Blurred reality: a monologue with a few interruptions

From the LabLit short story series

Jan Jacardos 29 September 2016

www.lablit.com/article/906

I didn’t want to look at reality from a different angle, but dig into it. I wanted to uncover the world through the eyes of science

Adry desert. Eric walks into the scene holding a watering can with both hands as if full of water. He seems disoriented but soon gets hold of himself.

When Isabella was with me there was a defined line. You could easily distinguish up from down. The picture she took is vivid in my mind: the surface of Lake Titicaca forms a sharp line and the reflection of the trees is so clear.

We loved to travel, and we did it a lot. Our plan was to travel along the Andes and hit the major cities from Colombia all the way down: Bogotá, Quito, Lima, La Paz, Santiago, Punta Arenas, Tolhuin. A straight line to the end of the world. We travelled 4000 miles in a month, moving south till La Tierra del Fuego, where it’s so windy it’s difficult to take a piss straight.

Isabella enters the scene with a reflex camera, wandering all around the scene and taking many pictures. Her attention is not directed to Eric, who keeps on with his story.

Now that was not part of the plan, you see: it happened during a stop between La Paz and Santiago in that weird strip of land which is Chile. Our guide, José, kept telling legends of the regions: of dwarfs living in caves, giants of the desert, lovers turning into flowers. Isabella was fascinated, while I was rather bored. It seems like the more you move south the more people need stories to get along. It isn’t obvious that miners come up with stories about birds that bring them gold and all that sort of crap? I mean, if Eskimos start telling legends about miners, that would be something.
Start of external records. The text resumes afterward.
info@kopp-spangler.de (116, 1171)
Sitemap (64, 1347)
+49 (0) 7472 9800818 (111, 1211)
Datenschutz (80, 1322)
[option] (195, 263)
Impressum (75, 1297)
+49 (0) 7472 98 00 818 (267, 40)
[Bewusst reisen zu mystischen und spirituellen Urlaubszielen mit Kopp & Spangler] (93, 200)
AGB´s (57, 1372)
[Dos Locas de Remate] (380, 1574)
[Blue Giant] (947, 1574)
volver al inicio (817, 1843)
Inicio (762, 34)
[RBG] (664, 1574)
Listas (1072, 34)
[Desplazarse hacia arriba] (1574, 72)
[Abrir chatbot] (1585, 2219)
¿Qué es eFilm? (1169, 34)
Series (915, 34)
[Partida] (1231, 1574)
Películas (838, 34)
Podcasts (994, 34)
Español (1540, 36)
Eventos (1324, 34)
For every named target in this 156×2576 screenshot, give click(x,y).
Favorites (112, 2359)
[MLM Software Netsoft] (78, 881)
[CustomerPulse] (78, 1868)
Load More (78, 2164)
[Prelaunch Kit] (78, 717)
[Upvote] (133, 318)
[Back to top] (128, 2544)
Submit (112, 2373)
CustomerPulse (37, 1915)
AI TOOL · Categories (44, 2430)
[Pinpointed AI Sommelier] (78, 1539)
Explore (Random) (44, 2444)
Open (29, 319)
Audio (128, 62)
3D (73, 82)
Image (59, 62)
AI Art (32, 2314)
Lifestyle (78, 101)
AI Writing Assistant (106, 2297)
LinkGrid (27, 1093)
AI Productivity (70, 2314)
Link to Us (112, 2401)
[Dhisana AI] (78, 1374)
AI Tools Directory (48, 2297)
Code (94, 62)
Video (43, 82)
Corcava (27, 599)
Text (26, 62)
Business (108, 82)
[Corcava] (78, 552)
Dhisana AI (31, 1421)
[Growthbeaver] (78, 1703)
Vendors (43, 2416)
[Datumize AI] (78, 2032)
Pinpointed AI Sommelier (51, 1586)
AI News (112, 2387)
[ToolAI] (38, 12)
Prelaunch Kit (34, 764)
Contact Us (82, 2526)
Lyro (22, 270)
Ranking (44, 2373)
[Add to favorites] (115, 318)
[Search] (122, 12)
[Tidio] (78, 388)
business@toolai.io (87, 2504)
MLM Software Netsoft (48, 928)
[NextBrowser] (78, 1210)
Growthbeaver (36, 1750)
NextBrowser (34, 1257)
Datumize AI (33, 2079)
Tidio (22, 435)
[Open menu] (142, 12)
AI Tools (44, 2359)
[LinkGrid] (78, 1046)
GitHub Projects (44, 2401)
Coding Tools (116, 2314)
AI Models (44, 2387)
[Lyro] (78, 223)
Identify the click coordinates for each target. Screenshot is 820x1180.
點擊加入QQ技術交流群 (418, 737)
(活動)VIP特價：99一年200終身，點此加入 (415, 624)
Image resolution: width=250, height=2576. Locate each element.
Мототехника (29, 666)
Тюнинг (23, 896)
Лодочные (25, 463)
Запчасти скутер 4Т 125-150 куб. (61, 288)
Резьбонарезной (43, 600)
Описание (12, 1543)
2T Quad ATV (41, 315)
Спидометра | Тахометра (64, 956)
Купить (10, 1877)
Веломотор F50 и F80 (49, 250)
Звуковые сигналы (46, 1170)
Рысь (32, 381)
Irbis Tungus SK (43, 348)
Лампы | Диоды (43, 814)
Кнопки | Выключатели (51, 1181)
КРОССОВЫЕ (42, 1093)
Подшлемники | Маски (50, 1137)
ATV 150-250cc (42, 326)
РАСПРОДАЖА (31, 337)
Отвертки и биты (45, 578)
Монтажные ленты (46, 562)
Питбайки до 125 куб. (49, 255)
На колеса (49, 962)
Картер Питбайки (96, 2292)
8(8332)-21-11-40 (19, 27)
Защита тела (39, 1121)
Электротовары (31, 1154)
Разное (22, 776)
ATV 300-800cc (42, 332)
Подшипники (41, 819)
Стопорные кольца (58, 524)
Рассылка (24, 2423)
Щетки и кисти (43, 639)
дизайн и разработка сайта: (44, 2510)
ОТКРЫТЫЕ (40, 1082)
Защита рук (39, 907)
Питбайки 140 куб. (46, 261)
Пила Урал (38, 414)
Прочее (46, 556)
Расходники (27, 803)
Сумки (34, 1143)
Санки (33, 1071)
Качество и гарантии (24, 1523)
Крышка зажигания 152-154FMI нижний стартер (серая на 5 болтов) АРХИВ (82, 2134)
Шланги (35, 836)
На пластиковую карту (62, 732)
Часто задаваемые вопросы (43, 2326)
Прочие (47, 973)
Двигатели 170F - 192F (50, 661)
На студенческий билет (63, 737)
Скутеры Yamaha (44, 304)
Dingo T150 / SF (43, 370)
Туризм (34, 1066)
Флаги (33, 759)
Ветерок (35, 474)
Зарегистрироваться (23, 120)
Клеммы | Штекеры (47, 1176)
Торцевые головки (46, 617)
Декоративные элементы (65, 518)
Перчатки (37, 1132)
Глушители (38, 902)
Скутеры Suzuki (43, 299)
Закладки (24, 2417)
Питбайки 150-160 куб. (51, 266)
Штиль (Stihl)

One night we stopped over in Copiapó, a backwater in the Chilean region of Atacama, right in the middle of the driest desert on Earth. A shithole of a city, with mostly miners living there. That winter 20 millimetres of rain fell. A flood if you consider that usually they get a couple of millimetres per year.

At dawn our guide woke us up.

José burst on the scene abruptly, almost shouting out of excitement. Isabella notices him, but not Eric.

“Señor… Señor! Wake up, señor y señorita, the Añañuca is awake!”

Eric ignores him and keeps on.

So off we went with José. And on the way through the desert he tells a crappy legend of a miner and his beautiful girlfriend named Añañuca who dies of heartache the day that he doesn’t come back from the mine. So they bury her in the desert, and the people of the region believe she comes back from time to time to show herself. Bullshit, right? Good enough for miners who live in shitholes in the middle of deserts.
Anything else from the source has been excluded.